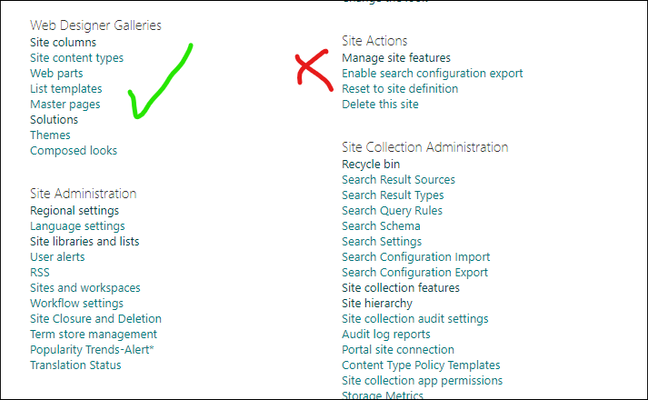Select Reset to site definition

coord(400,89)
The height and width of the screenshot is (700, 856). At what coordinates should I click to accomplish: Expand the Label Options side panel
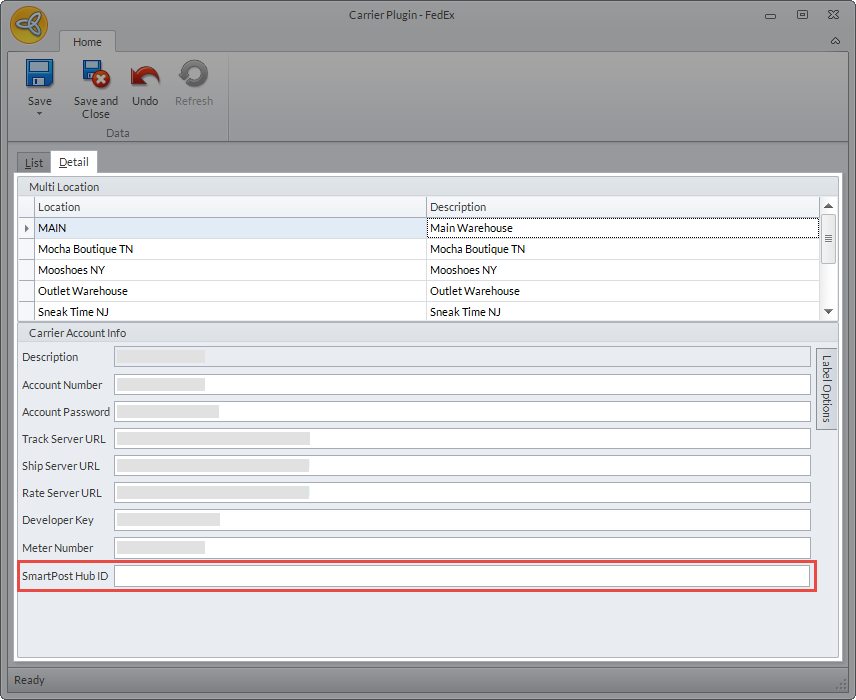[x=826, y=388]
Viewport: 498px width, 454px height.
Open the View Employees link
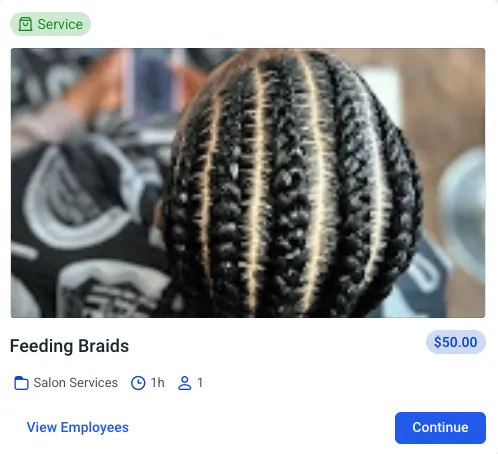click(78, 427)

=-=-=-=-=

● **What you have to do**:
From the line containing "The height and" to the end of the data above, give those lines again verbatim, with both endpoints included and no images.

● **Response to this task**:
The height and width of the screenshot is (700, 856). At what coordinates should I click to accomplish: Expand the Label Options side panel
[x=826, y=388]
Viewport: 498px width, 454px height.
Open the View Employees link
click(78, 427)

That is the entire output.